### WORK TO BE COMPLETED
Retype, word for word, every line of the records below starting at the one that contains "You are a computer-use" and ending at the one that contains "Instruction: Select the Vehicle object tag"; include both of those lines and nothing more.
(RECORD EXTRACTS)
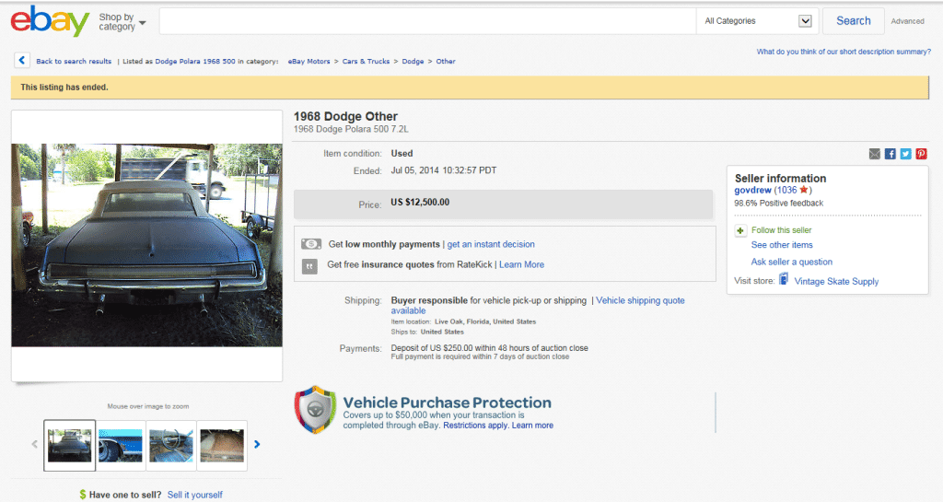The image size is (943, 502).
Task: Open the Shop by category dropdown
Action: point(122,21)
(End RECORD EXTRACTS)
(RECORD EXTRACTS)
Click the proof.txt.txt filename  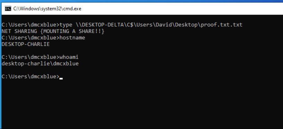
(End RECORD EXTRACTS)
(RECORD EXTRACTS)
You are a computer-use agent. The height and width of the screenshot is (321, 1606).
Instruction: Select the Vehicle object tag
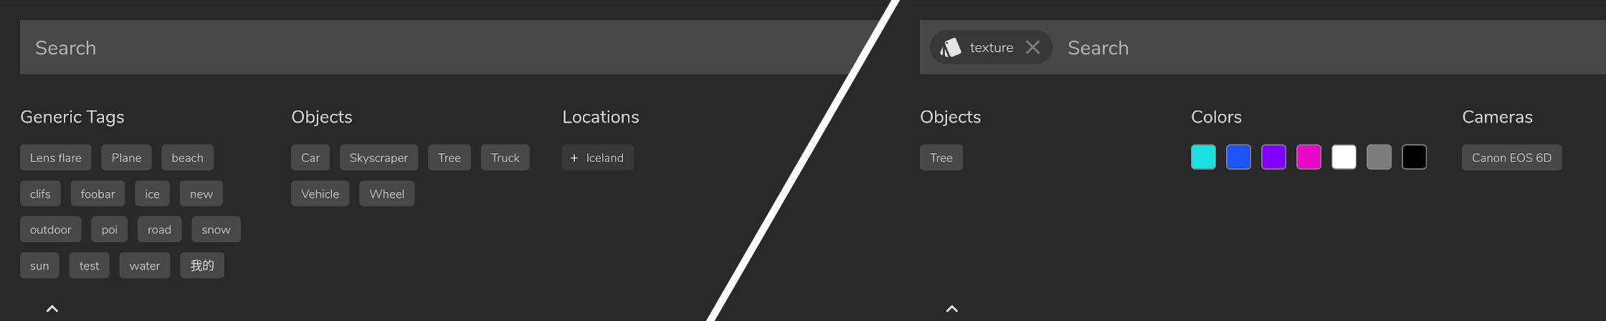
(End RECORD EXTRACTS)
### RESULT
You are a computer-use agent. The height and width of the screenshot is (321, 1606).
Instruction: Select the Vehicle object tag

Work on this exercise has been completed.